Passer au sevrage à 28 jours : la moitié des truies concernées
L’Ifip a calculé l’écart de coût en termes de bâtiments entre une conduite en dix bandes avec un sevrage à 21 jours et une conduite en sept bandes avec un sevrage 28 jours. Le nombre de places disponibles en post-sevrage, verraterie et gestante est suffisant. Mais il faut construire des places de maternité et d’engraissement supplémentaires, chiffrées en places conventionnelles. Ces investissements représentent 16 euros par porc, et un investissement global de 525 millions d’euros pour la ferme France, réparti sur la moitié de la production (51 % des truies en France sont conduites en sevrage à 21 jours, selon les données de GTTT (1)).
Impact économique sous-évalué pour les matériaux de nidification.

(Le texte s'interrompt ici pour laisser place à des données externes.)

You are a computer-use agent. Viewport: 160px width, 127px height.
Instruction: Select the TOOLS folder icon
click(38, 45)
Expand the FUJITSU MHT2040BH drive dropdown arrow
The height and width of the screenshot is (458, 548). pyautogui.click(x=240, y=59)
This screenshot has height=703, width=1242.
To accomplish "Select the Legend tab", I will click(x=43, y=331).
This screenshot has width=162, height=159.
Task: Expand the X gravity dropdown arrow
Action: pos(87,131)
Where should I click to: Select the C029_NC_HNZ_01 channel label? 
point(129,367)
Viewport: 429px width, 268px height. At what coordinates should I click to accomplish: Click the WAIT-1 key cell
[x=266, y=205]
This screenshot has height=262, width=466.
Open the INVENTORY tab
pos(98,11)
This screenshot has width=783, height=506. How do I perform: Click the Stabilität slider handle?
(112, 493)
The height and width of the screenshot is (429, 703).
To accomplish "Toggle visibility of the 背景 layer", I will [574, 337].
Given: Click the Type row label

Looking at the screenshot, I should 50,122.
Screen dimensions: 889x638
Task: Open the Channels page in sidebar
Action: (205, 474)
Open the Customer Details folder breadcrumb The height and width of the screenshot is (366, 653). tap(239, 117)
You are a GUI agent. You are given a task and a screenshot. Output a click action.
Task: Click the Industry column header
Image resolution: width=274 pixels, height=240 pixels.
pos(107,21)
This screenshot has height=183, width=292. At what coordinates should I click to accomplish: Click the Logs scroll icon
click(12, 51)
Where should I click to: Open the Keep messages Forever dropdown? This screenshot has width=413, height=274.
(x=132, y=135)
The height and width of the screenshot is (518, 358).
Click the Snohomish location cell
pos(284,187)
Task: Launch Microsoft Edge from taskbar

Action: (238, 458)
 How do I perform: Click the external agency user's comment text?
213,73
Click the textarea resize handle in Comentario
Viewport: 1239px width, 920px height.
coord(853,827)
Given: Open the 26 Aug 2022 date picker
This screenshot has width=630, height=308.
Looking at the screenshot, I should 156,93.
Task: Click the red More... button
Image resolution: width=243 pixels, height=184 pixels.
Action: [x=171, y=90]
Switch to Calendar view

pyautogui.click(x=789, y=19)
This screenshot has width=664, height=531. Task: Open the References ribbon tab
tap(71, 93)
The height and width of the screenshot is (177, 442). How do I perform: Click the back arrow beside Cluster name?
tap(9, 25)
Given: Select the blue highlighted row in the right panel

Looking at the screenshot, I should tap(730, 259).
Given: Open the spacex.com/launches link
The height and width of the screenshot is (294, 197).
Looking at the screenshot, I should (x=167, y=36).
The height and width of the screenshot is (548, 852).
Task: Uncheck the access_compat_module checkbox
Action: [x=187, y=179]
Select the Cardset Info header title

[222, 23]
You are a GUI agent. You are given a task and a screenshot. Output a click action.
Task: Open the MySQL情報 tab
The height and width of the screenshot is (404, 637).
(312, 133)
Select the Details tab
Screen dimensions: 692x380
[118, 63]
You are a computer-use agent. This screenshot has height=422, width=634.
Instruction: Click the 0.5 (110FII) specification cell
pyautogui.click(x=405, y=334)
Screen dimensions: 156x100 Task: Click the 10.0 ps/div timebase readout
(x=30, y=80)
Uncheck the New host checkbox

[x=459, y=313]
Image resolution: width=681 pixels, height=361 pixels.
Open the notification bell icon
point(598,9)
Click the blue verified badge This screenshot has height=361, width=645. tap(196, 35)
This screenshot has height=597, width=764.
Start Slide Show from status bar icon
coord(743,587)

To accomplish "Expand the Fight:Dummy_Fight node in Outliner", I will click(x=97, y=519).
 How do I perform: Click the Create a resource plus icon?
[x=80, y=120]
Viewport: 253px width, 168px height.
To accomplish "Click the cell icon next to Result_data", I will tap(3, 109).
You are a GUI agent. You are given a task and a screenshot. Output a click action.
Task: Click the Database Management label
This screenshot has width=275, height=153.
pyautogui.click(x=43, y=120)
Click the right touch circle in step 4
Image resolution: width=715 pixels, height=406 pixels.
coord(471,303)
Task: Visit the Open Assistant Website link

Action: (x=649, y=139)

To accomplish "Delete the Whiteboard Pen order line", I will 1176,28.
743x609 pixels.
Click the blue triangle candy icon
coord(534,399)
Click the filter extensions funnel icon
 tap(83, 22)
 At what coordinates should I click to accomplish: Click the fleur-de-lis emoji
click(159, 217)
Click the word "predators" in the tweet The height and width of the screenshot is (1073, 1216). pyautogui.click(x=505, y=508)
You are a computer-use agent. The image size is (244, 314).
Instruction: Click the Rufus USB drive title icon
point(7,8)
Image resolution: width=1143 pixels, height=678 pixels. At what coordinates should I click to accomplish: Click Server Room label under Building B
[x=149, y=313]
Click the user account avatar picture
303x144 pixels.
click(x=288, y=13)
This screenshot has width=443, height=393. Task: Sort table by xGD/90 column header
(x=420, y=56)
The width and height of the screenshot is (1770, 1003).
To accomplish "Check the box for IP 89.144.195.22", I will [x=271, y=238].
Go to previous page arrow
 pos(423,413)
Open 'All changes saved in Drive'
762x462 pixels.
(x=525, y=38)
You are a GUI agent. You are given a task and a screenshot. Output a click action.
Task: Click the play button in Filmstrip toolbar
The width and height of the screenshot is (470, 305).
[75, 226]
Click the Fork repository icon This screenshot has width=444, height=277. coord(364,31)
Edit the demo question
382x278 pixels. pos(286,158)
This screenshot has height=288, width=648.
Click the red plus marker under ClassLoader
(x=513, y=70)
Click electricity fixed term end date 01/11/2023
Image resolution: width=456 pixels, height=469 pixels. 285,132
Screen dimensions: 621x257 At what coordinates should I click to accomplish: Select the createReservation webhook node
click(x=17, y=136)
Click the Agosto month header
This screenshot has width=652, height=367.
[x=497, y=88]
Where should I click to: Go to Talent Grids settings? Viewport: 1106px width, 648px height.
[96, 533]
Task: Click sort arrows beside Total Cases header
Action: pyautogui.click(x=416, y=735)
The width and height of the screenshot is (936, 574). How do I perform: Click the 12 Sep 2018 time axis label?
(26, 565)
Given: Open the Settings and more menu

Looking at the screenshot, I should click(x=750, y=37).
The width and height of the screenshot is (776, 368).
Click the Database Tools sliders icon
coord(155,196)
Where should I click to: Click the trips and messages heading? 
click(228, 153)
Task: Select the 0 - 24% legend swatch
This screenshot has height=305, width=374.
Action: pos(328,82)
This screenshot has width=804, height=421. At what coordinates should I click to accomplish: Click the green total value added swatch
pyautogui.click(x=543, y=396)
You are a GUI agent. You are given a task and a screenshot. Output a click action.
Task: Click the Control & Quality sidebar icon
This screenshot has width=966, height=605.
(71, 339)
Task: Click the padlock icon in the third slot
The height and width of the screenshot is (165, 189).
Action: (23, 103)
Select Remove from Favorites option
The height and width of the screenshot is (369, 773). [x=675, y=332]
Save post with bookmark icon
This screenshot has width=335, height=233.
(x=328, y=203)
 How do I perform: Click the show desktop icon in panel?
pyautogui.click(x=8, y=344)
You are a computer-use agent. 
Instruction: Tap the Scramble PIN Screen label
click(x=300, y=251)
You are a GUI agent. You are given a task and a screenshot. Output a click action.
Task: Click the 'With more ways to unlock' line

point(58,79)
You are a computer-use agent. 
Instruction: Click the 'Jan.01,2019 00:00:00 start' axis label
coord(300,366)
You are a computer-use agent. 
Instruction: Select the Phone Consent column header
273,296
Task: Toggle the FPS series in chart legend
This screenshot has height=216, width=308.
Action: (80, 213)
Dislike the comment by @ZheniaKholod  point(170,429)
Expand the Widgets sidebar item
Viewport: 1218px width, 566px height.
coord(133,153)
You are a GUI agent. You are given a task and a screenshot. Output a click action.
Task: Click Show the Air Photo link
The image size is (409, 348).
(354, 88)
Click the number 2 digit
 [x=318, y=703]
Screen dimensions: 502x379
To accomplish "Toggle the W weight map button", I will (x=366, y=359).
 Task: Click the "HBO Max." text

En dehors de la mise en place de racleurs permettant l’ajout de paille en maternité, les coûts d’investissement pour l’expression du comportement de nidification sont limités. De fait, pour cette pratique, c’est le travail de mise en œuvre (apport des matériaux) et le coût des intrants qui seraient à considérer : pour l’apport de toile de jute par exemple, le coût d’investissement est quasi nul alors que la toile revient à 0,17 euro par porc produit.
De fortes disparités dans les méthodes de réduction de l’ammoniac.
La mise en œuvre du raclage en V n’est envisageable que dans des bâtiments neufs, alors que deux autres techniques (lisier flottant et évacuation fréquente des déjections) sont applicables dans des bâtiments existants, sans coût d’investissement spécifique. Cependant les trois techniques peuvent nécessiter des investissements complémentaires pour le stockage et l’utilisation des effluents : une fraction solide à composter et à épandre (raclage en V), ou une couverture de fosse voire un volume supérieur de fosse extérieure. Les investissements vont de 0,90 euro par porc pour le lisier flottant ou l’évacuation gravitaire fréquente à 10,70 euros par porc pour le raclage en V avec séparation des fractions liquides et solides.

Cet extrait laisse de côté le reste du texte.